As you look over the data below, please find each line where the word "will" appears, then copy it.

*** Extracted material ***

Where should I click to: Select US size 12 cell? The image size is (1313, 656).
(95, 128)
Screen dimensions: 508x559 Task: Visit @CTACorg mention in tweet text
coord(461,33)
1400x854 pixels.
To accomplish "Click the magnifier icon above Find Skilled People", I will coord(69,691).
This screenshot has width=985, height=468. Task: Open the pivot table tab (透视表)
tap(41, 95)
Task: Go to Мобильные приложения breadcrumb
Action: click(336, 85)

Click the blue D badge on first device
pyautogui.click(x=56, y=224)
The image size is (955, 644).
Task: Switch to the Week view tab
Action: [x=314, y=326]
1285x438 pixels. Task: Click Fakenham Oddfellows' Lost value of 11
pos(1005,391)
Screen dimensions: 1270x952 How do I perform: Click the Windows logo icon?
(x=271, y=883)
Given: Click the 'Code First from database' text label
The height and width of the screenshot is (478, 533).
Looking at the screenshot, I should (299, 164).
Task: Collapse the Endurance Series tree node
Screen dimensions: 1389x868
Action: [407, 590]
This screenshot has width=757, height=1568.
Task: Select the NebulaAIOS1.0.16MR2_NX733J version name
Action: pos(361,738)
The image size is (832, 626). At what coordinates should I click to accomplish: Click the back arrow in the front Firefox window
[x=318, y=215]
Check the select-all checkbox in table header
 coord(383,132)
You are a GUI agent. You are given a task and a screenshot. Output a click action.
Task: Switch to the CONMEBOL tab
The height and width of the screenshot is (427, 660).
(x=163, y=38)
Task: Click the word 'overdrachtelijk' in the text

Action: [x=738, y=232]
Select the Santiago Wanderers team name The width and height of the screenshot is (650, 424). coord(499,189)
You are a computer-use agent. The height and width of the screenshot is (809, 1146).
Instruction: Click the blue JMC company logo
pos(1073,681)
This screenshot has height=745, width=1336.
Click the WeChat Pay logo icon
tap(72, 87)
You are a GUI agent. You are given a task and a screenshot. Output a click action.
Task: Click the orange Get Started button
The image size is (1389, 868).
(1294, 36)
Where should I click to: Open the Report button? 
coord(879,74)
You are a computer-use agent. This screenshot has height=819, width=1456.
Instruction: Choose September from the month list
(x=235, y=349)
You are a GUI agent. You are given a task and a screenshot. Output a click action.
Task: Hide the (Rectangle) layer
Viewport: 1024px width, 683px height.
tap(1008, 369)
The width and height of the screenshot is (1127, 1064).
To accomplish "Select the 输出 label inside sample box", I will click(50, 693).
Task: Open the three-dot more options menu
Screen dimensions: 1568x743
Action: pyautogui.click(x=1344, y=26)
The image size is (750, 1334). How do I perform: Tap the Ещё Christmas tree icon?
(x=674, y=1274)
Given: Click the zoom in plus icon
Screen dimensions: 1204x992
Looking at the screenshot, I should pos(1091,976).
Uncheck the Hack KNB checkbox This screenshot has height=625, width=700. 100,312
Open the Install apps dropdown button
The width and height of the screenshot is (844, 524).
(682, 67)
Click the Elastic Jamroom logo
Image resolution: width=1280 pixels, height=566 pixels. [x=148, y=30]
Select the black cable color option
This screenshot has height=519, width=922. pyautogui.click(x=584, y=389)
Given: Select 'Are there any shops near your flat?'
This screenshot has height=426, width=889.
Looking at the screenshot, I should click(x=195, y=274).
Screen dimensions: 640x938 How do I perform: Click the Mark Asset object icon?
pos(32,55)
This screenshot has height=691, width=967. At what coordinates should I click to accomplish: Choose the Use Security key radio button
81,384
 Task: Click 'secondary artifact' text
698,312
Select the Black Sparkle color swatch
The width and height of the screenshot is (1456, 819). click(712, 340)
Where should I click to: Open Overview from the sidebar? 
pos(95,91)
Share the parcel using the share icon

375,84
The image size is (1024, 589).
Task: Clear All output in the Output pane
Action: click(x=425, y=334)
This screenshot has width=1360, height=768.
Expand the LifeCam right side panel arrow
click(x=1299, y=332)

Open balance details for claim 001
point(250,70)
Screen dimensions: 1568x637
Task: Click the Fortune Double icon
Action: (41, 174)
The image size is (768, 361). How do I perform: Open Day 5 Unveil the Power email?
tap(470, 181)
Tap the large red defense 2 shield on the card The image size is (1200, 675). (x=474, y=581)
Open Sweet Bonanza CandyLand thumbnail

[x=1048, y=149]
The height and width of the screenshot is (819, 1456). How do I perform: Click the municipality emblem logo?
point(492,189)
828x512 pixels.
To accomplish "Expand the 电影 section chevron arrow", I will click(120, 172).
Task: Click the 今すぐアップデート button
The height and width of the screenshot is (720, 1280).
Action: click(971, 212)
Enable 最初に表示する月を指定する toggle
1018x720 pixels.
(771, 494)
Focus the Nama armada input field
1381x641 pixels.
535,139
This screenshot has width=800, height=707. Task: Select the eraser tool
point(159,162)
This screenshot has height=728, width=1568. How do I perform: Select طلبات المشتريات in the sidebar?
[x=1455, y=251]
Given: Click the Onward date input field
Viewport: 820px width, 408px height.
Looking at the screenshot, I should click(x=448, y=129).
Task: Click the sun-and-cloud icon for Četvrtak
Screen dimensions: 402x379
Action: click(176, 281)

*** End of Extracted material ***

Result below ▸
To accomplish "Click the magnifier icon above Find Skilled People", I will coord(69,691).
To accomplish "Select the 输出 label inside sample box", I will click(50, 693).
To accomplish "Expand the 电影 section chevron arrow", I will click(120, 172).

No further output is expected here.